Text under study.
- - - -
Sparse Matrix Libraries for C++: A Tour

In my last post I described my ideal sparse matrix library. In this post I’ll demonstrate the use of some real life libraries.

The Test Case

In days past I was a VLSI circuit designer, and later, an EDA software engineer. On-chip electrical circuits are naturally represented as sparse matrices, as there tend to be many circuit nodes but relatively few connections between them. Model Order Reduction is a technique that can further reduce the data requirements by generating a smaller model that is a good approximation to the original.

Of particular interest for me is an M.O.R. algorithm called Prima. In Matlab/Octave the first steps look like this:

G = [  ]                    # conductance matrix (large and sparse)

B = [  ]                    # source matrix (less large, but sparse)

A = sparse(G) \ sparse(B)   # calculate G^-1*B

[Q, R] = qr(A)              # extract Q (an "orthonormal basis" for A)

This amounts to creating two sparse matrices, solving for a third (with an LU decomposition), and then performing a QR decomposition on the result.
- - - -
Given material.

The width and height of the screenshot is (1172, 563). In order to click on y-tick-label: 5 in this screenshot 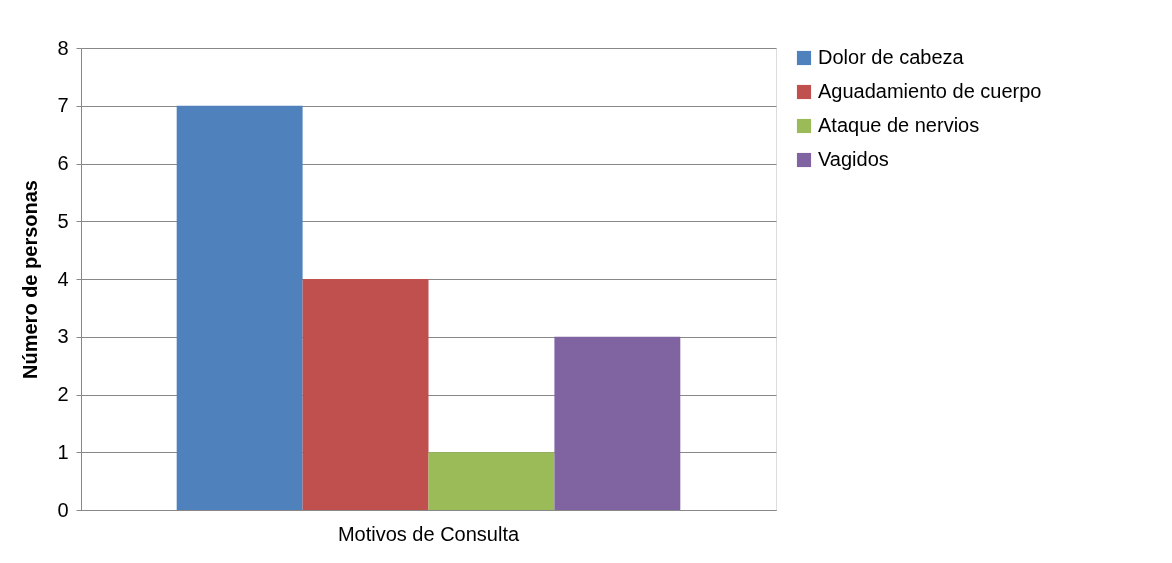, I will do `click(63, 220)`.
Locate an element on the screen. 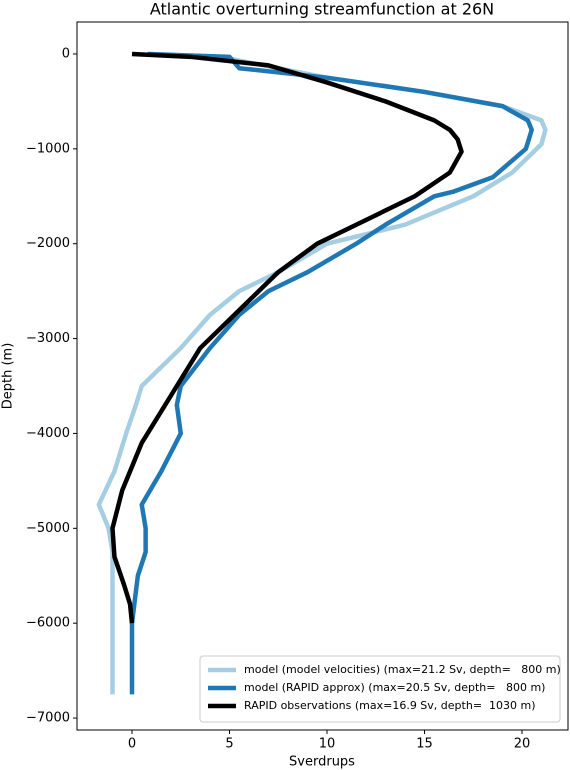 The width and height of the screenshot is (570, 770). legend-box is located at coordinates (380, 689).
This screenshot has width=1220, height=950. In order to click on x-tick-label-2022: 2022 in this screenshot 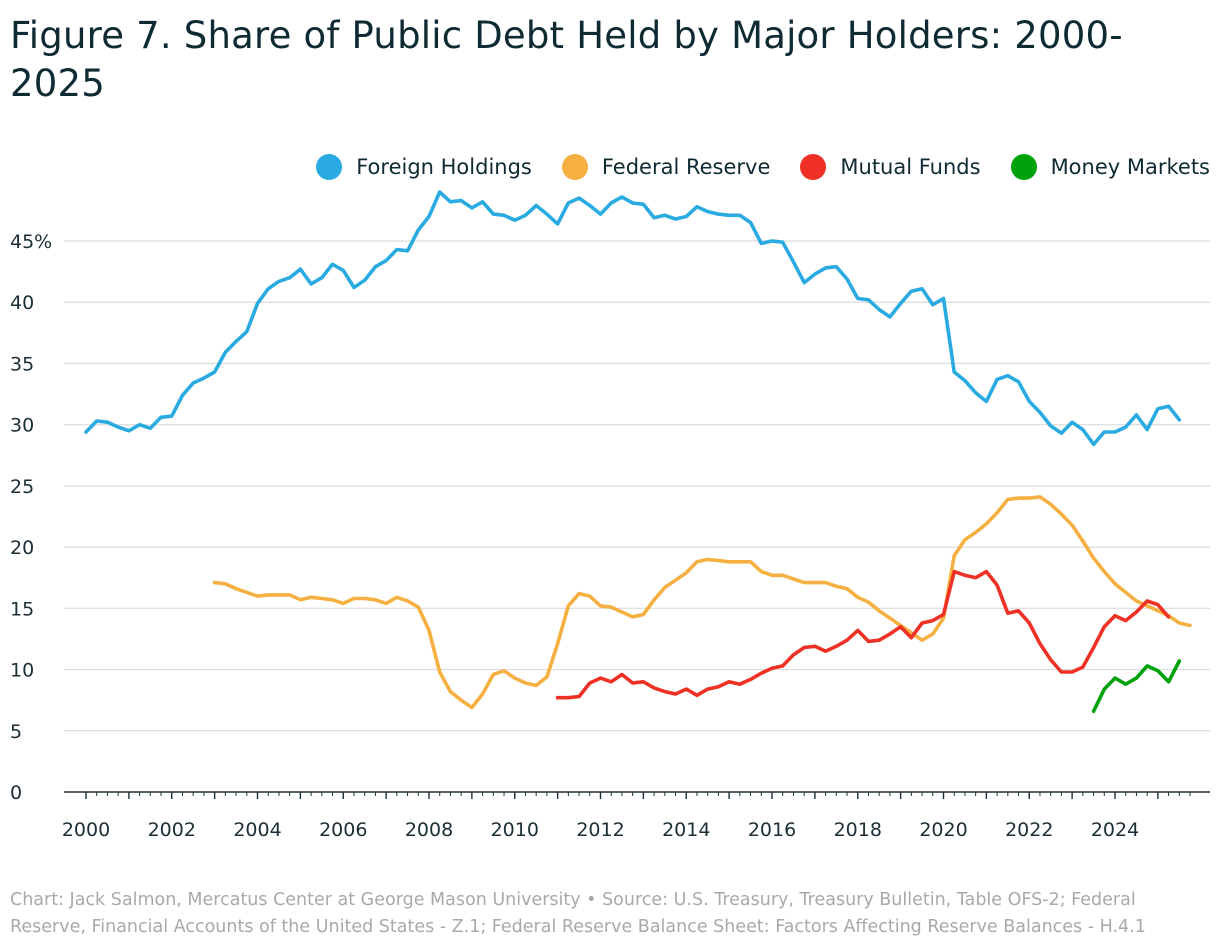, I will do `click(1029, 830)`.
- - - -
Try it. From the C++ sparse matrix tour above, return the passage from "Sparse Matrix Libraries" up to and including "real life libraries.", copied word for word.

Output.
Sparse Matrix Libraries for C++: A Tour

In my last post I described my ideal sparse matrix library. In this post I’ll demonstrate the use of some real life libraries.